Egypt launches Sinai air raid against militants

 

Helicopter gunships kill 20 militants as security forces mass near Rafah border town for decisive confrontation with them.

 

Middle East Online

By Samer al-Atrush - CAIRO

All out assault

Egypt's military killed 20 militants in a raid using helicopter gunships in Sinai on Wednesday, a military official said, days after 16 soldiers were killed in an attack attributed to Islamic extremists.

The attack in a village named Tumah, the first time the military has used air strikes in Sinai for decades, came as security forces massed near the Rafah border town for what they called a decisive confrontation with the militants.

A senior military official in Sinai, who spoke to reporters on condition of anonymity, said "20 terrorists were killed" in Apache helicopter air strikes and when soldiers with the 2nd Infantry Division stormed Tumah.

"The operation is continuing," he said. Other security officials in the north of Sinai reported air strikes near the town of Sheikh Zuwayid, close to the village.

Overnight, unknown assailants attacked security checkpoints near the town of El-Arish, the officials said, adding that no one was killed in the confrontation.

The air strikes came a day after the military held a funeral for the 16 soldiers killed on Sunday's attack by militants amid widespread calls for vengeance.

The soldiers were killed when Islamist militants raided a border guard base under the cover of mortar fire, and comandeered a military vehicle into neighbouring Israel before they were stopped by an Israeli helicopter strike.

Security forces had raided homes on Tuesday in search of suspects in the attack, as they prepared to close tunnels to the Palestinian Gaza Strip used to smuggle weapons and militants as well as food and other supplies.

Israel had handed over to Egypt six "completely charred" bodies that were in the armoured personnel carrier that was driven into Israel before being destroyed, said a medical official in El-Arish.

The bodies have not yet been identified. But security officials blame Bedouin militants and Palestinian Islamists from Gaza for the attack.

Sunday's bloodshed highlighted the government's tenuous grip on the Sinai Peninsula, from where Islamist militants have launched several rocket attacks on Israel and a deadly cross border raid last year.

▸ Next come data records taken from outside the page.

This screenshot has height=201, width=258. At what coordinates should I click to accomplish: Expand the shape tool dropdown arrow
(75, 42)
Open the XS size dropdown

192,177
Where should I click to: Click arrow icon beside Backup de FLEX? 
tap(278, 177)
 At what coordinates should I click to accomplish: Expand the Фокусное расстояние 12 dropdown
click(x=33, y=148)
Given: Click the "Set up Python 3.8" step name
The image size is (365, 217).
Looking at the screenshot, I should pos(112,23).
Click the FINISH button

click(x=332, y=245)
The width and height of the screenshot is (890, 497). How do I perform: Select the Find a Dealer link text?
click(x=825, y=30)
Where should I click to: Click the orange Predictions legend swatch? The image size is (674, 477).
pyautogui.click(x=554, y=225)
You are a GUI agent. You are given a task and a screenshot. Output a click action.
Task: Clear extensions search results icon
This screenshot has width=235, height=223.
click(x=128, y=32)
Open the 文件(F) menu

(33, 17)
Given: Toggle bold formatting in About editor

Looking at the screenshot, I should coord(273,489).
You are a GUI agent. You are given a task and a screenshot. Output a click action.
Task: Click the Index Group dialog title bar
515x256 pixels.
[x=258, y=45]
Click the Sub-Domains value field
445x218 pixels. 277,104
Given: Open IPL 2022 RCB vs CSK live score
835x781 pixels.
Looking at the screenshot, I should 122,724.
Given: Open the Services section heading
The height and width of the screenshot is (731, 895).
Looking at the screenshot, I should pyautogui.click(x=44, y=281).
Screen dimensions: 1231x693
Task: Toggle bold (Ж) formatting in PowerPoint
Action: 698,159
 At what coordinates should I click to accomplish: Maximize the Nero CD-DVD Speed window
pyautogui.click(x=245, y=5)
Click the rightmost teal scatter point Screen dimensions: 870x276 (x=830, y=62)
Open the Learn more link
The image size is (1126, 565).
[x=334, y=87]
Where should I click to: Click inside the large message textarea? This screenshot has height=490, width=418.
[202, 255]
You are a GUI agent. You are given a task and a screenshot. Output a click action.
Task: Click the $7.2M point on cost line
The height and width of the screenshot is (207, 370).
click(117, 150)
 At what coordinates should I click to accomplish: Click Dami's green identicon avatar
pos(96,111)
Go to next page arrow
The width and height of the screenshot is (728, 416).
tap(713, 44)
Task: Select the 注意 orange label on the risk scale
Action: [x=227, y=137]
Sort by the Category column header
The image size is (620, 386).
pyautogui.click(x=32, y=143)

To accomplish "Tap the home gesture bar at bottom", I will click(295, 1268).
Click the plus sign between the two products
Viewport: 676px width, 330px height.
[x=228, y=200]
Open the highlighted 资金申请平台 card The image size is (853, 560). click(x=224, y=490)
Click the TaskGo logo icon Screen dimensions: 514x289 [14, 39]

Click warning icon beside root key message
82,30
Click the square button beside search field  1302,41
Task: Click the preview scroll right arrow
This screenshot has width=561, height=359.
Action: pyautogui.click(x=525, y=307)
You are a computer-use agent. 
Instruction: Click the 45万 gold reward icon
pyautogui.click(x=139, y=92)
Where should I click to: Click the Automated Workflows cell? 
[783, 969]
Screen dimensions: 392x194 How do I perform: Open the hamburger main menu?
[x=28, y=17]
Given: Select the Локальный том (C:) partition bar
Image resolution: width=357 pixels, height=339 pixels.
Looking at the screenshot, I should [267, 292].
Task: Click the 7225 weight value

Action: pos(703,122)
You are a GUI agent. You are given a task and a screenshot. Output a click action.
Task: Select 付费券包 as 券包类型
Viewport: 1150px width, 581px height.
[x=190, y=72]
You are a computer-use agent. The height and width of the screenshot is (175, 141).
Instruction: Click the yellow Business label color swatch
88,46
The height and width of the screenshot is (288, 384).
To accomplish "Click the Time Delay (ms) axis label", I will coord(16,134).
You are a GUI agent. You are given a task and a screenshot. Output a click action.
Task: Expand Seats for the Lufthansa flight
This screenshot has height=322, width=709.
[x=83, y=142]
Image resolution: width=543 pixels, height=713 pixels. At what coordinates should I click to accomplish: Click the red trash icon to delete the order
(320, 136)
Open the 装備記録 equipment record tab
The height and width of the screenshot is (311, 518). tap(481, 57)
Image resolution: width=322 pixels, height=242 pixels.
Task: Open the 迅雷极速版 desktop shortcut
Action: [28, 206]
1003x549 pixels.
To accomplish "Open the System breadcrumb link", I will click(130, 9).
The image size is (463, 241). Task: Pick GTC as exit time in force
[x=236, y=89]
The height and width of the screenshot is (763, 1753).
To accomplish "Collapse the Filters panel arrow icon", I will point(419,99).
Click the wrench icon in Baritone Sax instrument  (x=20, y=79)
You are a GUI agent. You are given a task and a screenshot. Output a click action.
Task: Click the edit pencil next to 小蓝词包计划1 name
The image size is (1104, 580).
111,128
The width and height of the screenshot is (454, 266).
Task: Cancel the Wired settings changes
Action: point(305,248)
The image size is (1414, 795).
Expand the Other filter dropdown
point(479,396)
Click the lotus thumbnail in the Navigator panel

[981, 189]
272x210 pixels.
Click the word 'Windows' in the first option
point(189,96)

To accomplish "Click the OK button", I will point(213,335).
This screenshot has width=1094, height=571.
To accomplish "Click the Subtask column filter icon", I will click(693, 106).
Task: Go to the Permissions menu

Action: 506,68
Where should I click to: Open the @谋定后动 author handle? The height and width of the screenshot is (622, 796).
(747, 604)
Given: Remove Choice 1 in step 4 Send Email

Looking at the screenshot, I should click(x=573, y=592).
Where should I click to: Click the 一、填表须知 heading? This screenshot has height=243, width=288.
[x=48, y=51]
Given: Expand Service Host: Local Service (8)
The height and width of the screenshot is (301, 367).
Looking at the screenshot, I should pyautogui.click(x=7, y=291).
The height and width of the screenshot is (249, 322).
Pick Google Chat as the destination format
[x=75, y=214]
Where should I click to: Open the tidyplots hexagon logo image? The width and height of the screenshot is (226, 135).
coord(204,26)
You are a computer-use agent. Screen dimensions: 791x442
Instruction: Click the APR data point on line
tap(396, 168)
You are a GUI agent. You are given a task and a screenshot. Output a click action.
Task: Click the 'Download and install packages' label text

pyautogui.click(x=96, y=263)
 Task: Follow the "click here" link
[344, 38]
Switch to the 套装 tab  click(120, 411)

It also presents a challenge to Egypt's new Islamist President Mohamed Morsi, whose Muslim Brotherhood has good relations with the Hamas rulers of the Gaza Strip.

Morsi did not attend the funeral, where some protesters chanted slogans against the Brotherhood, and according to witnesses, tried to assault the Islamist Prime Minister Hisham Qandil.

His spokesman said in a statement that Morsi did not attend because the security measures needed to guard the president would have impinged on the "popular character" of the ceremony.

Morsi has received both Hamas's chief and its prime minister in Gaza, Ismail Haniya, in visits, along with Palestinian president Mahmud Abbas, and his government had eased border restrictions on Gaza.

Following Sunday's attack, Egypt closed until further notice its Rafah crossing with Gaza, the Palestinian territory's only access to the outside world that is not controlled by Israel.

The enclave has been under a semi-blockade by Israel since Hamas seized it in 2007.

After president Hosni Mubarak's ouster in February 2011, militants stepped up attacks in Sinai, prompting the military, then in charge of the country, to send reinforcements to the peninsula.